Жила Аннушка с матерью в блиндаже у маленькой речушки, на горке. Митя лежал в этом блиндаже, подстилка у него была мягкая, все, что было с собой из вещей, мать под него подложила, лишь бы выздоровел. И висела в этом блиндаже клетка с птичкой, которую Аннушка нашла на улице, когда бомбили. Какая бы стрельба вокруг ни была, крики, дети плачут, а птичка поет, только солнышко покажется. Полюбила Аннушка эту птичку, и мать птичку полюбила, а Митя в ней души не чаял. Травки ей подложить старается, семечек от подсолнухов, свежую водичку поставит… Однажды Аннушка и мать жали рожь неподалеку, а Митя лежал в блиндаже и слушал, как поет птичка. Вдруг прилетел снаряд, тут же второй, и прямо около блиндажа. Дым пошел, но мать не стала ждать, пока дым ветром унесет, и в этот дым побежала к блиндажу, где Митя лежал. А Аннушка следом побежала. Смотрят – Митя целый вылезает. А но блиндажу словно плугом проехали, и деревья вокруг обгорели. Смотрят еще – клетка на земле, и птичка в ней убитая… Жалко, если вспомнить, как она пела, а что сделаешь? Митя говорит:
– Чувствую, ко мне летит, и влез в блиндаж, уткнулся в угол, думаю, все, сейчас обвалится…
Вскоре приехала военная повозка и повезла Аннушку с матерью и Митей дальше в лес. Здесь, в лесу, Митя совсем поправился. Но сразу заболели Аннушка и мать… Жили в шалаше из еловых веток, только плохой был шалаш, строить некому было. Мать в первый день заболела, еще пробовала, пока на ногах, побольше веток натаскать вместе с Митей, чтоб сухо было, когда дожди пойдут. Однако Аннушка ничем помочь им не могла, голова у нее стала горячая, тяжелая – не поднять, и руки-ноги стали горячие и тяжелые… Так лежали мать и Аннушка несколько дней. Митя, чем мог, поддерживал их: воды принесет, колосков ржаных натрет, семечек подсолнечных налузгает, подаст…

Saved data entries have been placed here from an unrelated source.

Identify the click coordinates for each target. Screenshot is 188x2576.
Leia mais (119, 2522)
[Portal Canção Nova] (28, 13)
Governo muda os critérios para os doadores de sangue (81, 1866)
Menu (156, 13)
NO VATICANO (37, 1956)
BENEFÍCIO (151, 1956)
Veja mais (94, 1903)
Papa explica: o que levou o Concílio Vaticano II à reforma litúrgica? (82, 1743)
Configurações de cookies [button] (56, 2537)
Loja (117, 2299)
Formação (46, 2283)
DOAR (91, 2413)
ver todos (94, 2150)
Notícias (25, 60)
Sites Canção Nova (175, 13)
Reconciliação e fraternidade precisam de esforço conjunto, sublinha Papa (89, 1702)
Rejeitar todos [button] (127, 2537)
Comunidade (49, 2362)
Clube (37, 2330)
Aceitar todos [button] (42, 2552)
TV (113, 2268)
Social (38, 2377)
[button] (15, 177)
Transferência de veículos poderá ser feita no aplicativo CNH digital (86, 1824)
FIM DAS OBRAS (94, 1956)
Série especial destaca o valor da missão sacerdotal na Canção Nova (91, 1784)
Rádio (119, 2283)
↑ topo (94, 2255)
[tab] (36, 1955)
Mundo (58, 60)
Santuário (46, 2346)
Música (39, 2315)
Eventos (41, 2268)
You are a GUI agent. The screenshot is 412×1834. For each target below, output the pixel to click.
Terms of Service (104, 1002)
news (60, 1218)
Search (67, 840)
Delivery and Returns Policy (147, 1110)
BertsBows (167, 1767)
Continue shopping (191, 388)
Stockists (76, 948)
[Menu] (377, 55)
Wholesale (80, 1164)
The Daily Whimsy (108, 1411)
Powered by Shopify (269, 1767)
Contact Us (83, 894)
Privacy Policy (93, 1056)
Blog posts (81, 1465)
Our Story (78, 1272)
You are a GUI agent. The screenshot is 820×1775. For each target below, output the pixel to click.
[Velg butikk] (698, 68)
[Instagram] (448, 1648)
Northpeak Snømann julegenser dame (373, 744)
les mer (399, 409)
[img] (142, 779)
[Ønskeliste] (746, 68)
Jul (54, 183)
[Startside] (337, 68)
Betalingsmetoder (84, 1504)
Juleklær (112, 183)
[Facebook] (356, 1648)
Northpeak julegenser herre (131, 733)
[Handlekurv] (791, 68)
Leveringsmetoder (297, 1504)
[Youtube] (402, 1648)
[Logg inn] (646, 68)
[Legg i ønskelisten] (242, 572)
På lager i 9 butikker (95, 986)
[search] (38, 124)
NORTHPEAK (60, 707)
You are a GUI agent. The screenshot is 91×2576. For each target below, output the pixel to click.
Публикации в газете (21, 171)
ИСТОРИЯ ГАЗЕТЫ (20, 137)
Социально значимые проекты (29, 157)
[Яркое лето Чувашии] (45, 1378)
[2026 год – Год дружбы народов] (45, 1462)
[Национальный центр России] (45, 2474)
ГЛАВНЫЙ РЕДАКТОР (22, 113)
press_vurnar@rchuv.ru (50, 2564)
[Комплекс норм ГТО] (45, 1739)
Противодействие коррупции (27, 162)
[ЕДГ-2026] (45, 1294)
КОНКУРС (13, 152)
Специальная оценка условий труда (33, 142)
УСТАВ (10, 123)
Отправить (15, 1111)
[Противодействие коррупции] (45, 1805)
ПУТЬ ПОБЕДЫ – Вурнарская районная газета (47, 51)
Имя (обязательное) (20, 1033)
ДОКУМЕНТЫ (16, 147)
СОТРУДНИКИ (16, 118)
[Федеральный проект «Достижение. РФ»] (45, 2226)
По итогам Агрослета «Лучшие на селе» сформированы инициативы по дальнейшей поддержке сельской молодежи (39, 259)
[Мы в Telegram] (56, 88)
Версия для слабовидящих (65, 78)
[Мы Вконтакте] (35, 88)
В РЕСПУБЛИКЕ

Как– то утром слышат, едет повозка с красным крестом от санчасти. Начали среди мирных жителей ходить две военные женщины и делать всем прививки, а больных санитары уносили и укладывали на повозку. Взяли и мать с Аннушкой, а брата Митю не взяли.
– Он здоров, – говорят.
Мать, как взяли ее санитары нести, говорит Мите:
– Сынок, никуда не уходи, будь с людьми. Я скоро приеду домой, сюда в шалаш…
Эти слова матери еще слышала Аннушка, но больше ничего не слышала и не помнила. Когда опомнилась Аннушка, видит, лежит она в большой палатке на носилках. И только опомнилась, сразу начала кричать и звать мать. Кто-то говорит:
– Не кричи, вот мать твоя рядом с тобой лежит.
– Поверните меня на бок, я видеть мать хочу.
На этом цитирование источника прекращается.